If only they could know how much that meant to me. It was like they were giving my ego a hand job.

I've had people come up to me to say they love my columns. I've had people write to me to say they hate them (once, a girl from the College Republicans wrote to tell me how misplaced my values were and the very next weekend I saw her name in the Police Beat for drunk driving). Either way, this gig has been the most fun I've ever had and I can't tell you how grateful I am that anyone took the time to form an opinion about me, good, bad or really, really bad.

So here's the problem: The problem is that you can never define what this experience of college has meant to you. Whether it's an old flame who still enjoys your company years after the relationship has ended, whether it's the friends you've kept from high school who will remind you when you weren't that cool and couldn't talk to a girl to save your life (OK, so this hasn't changed), whether it's that person you met on your study abroad trip who got drunk with you in so many strange European cities that you got to know every embarrassing story and past tragedy in each other's lives, whether it's the co-workers who always gave you the feeling when you left the office that you hadn't been working but just hanging out with your friends, whether it's the ex-girlfriend who you first met at a party when you thought to yourself that she had the most beautiful pair of eyes you'd ever seen inside of a human skull, whether it's all the roommates with whom you've shared dorm rooms and apartments - not to mention living rooms, kitchens, showers and toilets - who all feel more like your brothers than your friends, whether it's the people you've only just met this year who you didn't get nearly enough time with. …

The problem is that for all these people, there is just no way to tell them how much you love them - how goddamn much they mean to you. So you stare at them across the room at a party and think about how you'll probably just have to let them slip out of your life without ever letting them know. …

Such is the way of things, I guess. We move on. We go other places, meet other people, and relegate the rest to memory. I suppose the best thing to say to these people - to you reading this - is thanks for carving out a place among those memories for me.

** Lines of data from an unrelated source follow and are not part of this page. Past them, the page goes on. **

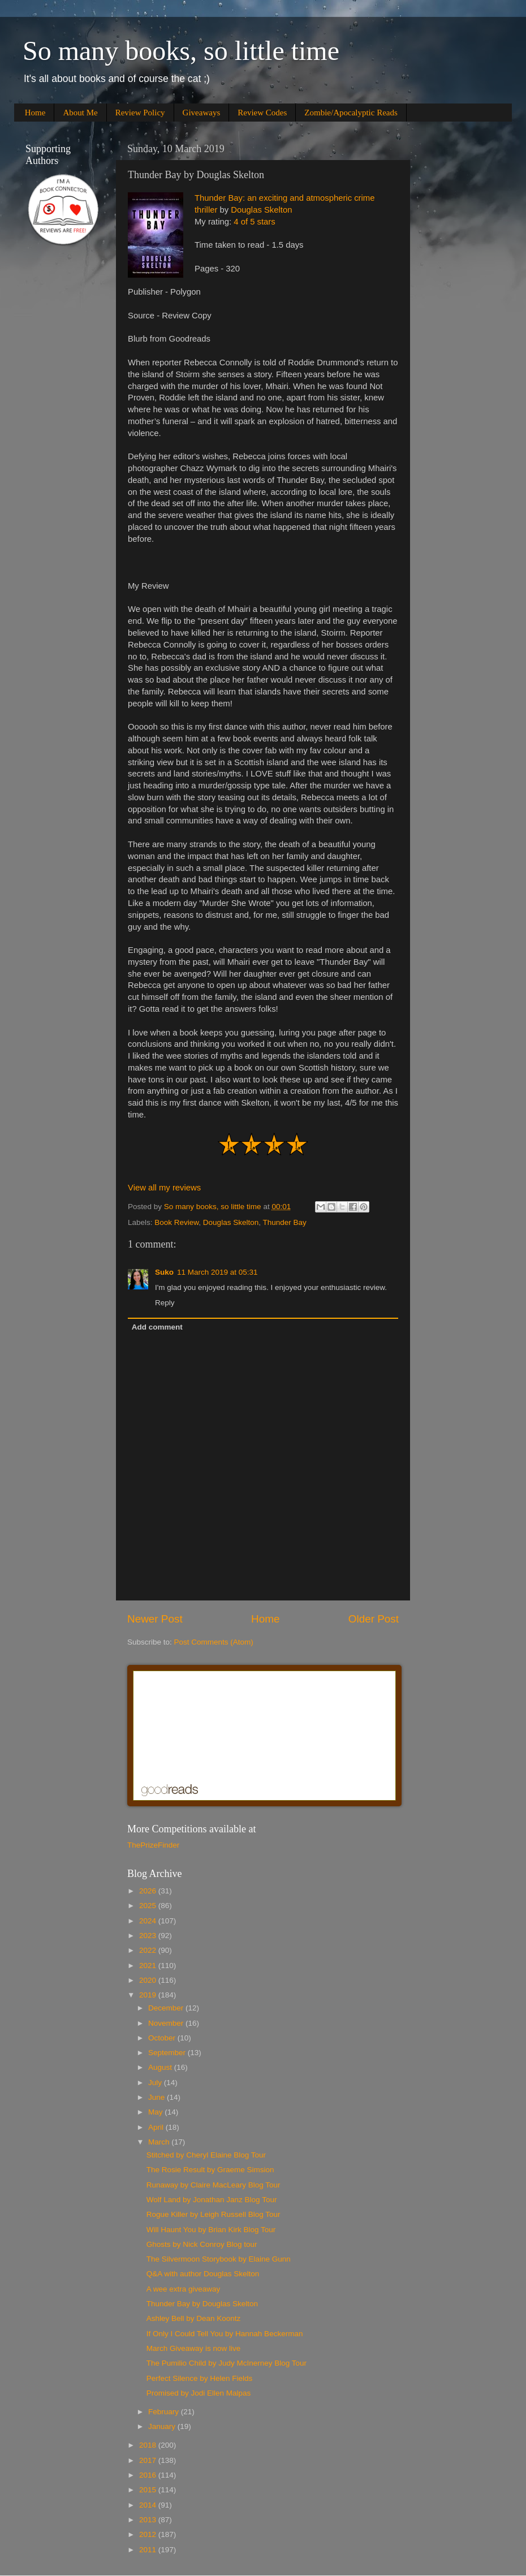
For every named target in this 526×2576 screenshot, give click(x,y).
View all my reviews (164, 1187)
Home (35, 112)
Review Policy (140, 112)
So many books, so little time (181, 51)
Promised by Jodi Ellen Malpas (198, 2393)
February (164, 2411)
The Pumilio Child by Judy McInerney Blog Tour (226, 2363)
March (159, 2142)
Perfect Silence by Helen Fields (199, 2378)
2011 (148, 2549)
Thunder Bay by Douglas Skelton (202, 2303)
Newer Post (155, 1619)
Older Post (373, 1619)
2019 (148, 1995)
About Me (80, 112)
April (157, 2127)
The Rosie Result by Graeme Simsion (210, 2169)
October (163, 2038)
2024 (148, 1921)
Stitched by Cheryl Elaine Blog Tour (206, 2155)
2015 (148, 2490)
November (167, 2023)
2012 (148, 2534)
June (157, 2097)
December (167, 2008)
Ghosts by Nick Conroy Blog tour (201, 2244)
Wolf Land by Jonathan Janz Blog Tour (211, 2199)
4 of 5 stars (254, 221)
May (156, 2112)
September (168, 2052)
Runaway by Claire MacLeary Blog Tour (213, 2185)
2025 (148, 1905)
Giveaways (202, 112)
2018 (148, 2445)
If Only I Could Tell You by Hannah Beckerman (224, 2333)
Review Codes (262, 112)
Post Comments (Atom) (213, 1642)
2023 (148, 1935)
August (161, 2067)
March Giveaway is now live (193, 2348)
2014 (148, 2505)
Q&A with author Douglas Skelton (203, 2273)
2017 (148, 2460)
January (163, 2426)
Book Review (176, 1222)
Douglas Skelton (261, 209)
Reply (165, 1302)
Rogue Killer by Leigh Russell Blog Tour (213, 2214)
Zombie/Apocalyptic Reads (351, 112)
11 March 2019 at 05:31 (217, 1272)
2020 (148, 1980)
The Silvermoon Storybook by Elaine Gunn (218, 2259)
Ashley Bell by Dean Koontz (193, 2318)
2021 (148, 1965)
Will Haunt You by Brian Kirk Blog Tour (211, 2229)
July (156, 2082)
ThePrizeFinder (153, 1845)
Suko (164, 1272)
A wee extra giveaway (183, 2289)
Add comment (157, 1327)
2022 (148, 1950)
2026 (148, 1891)
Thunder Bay (284, 1222)
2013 (148, 2519)
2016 (148, 2475)
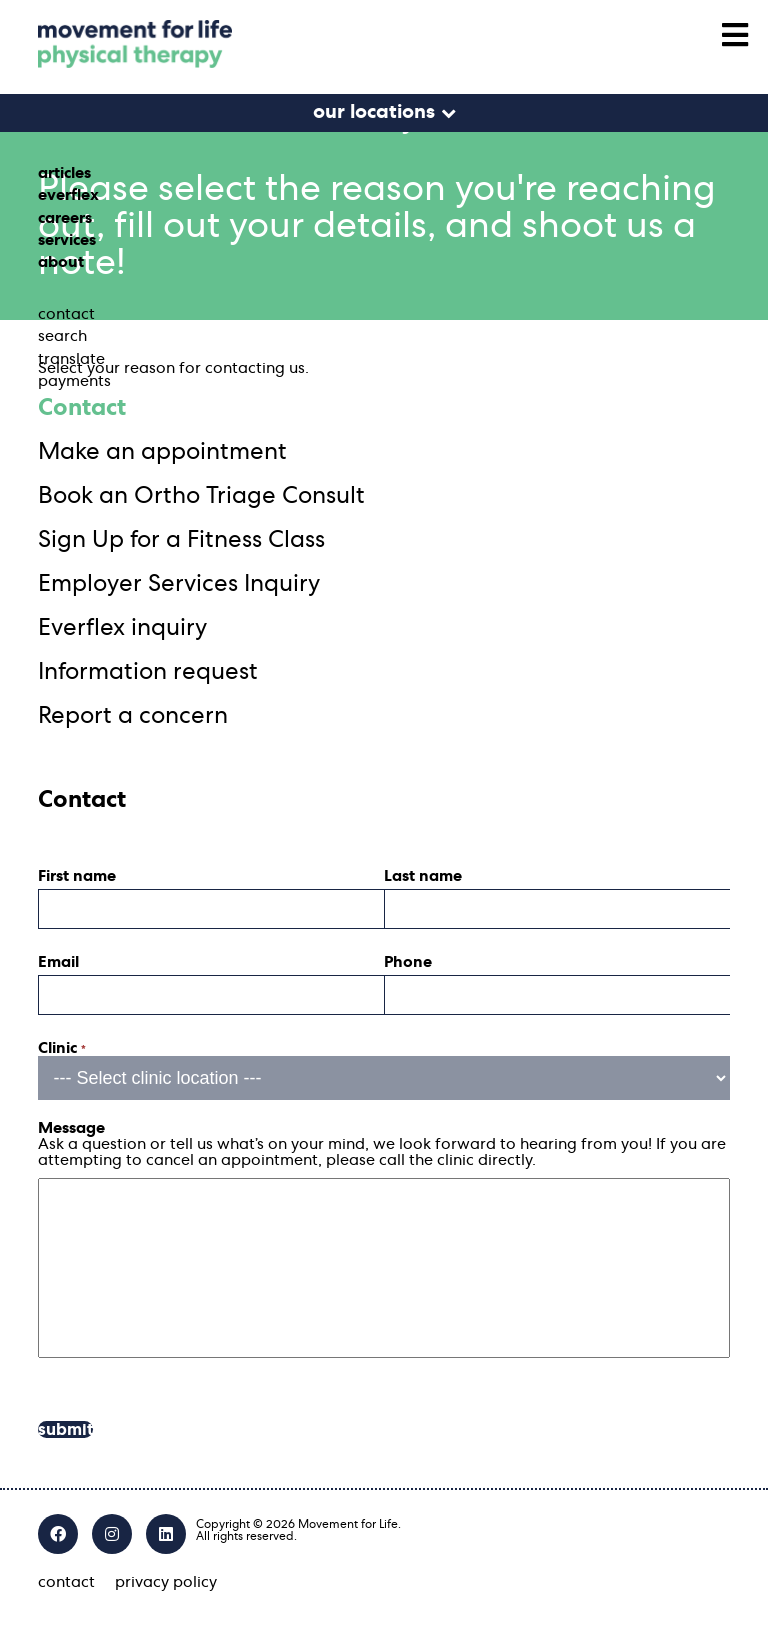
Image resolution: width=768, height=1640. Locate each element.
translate (71, 359)
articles (64, 173)
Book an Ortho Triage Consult (201, 496)
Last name (423, 876)
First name (77, 876)
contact (66, 314)
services (67, 240)
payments (74, 381)
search (62, 336)
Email (58, 962)
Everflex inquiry (122, 628)
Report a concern (133, 716)
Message (71, 1128)
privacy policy (166, 1582)
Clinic (62, 1048)
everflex (68, 195)
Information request (148, 672)
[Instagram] (112, 1534)
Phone (408, 962)
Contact (82, 408)
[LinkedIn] (166, 1534)
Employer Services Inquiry (179, 584)
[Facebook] (58, 1534)
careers (65, 218)
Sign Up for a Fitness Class (181, 540)
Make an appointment (162, 452)
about (61, 262)
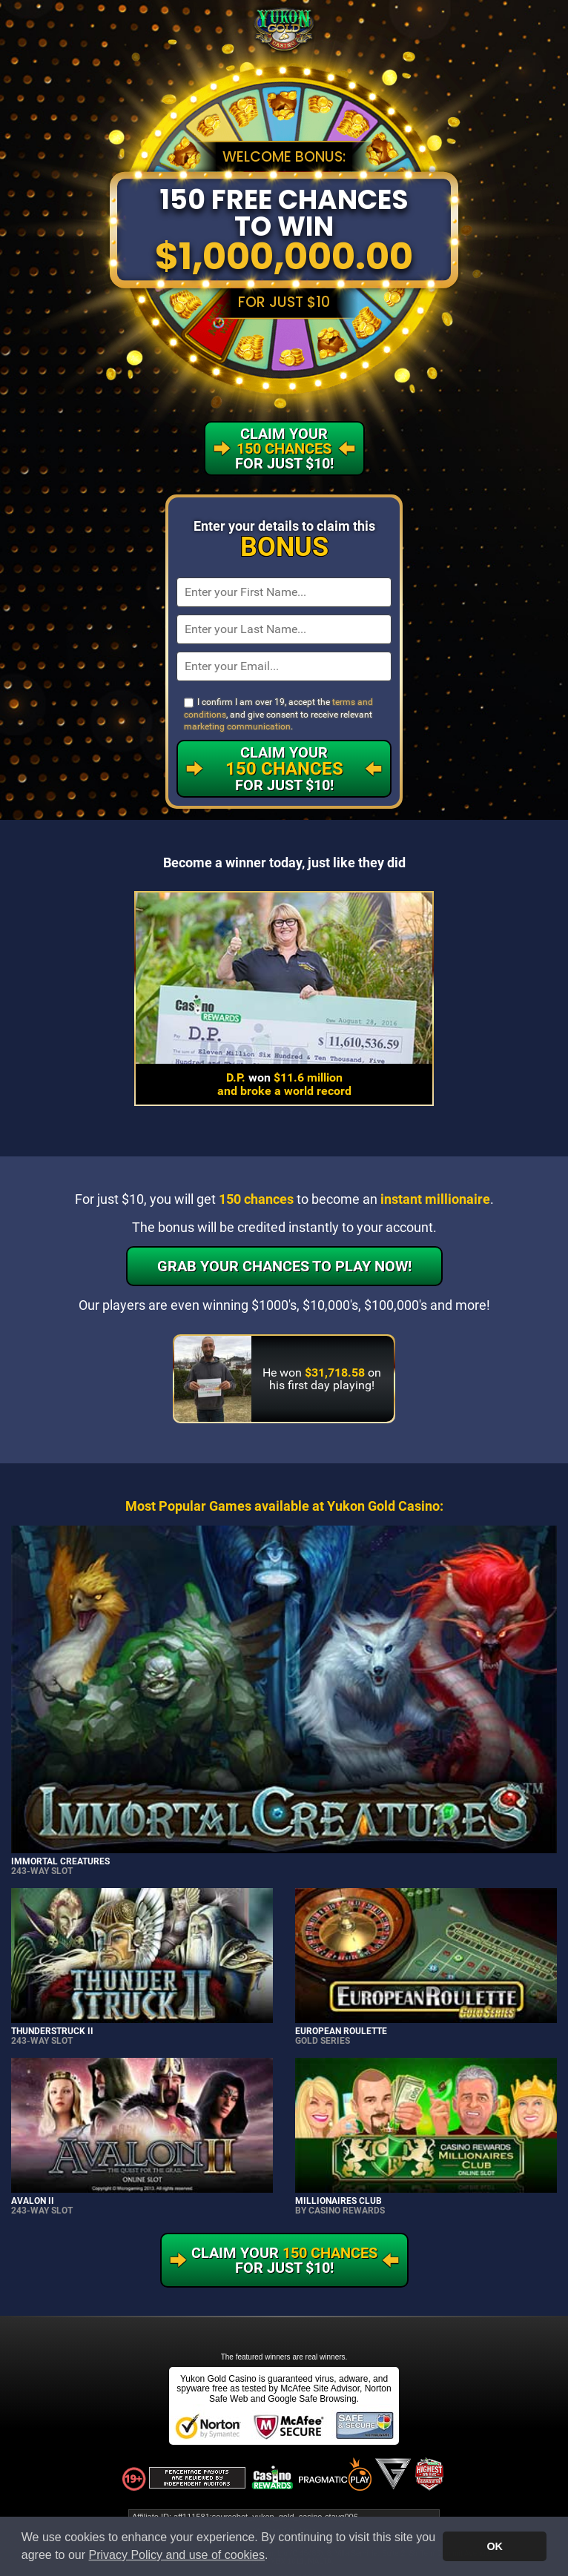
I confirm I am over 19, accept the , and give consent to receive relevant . (278, 714)
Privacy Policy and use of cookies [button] (177, 2555)
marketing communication (237, 726)
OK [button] (494, 2546)
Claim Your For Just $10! (284, 769)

Finally, I have to thank some people. Thank you to Ann Coulter for being such a joke. Thanks to the woman in Amsterdam who showed me that vaginal muscles can be built to Herculean strength. Thanks to George W. Bush for giving me so much material. Thanks to all the professors who brought my name up in their classes. Thanks to the College Republicans for being such an easy target. Thanks to the Miami administrators who unwittingly broke out a bottle of hand lotion for me. Thanks to everyone who ever felt the need to spend a portion of their life telling me what they thought about what I thought.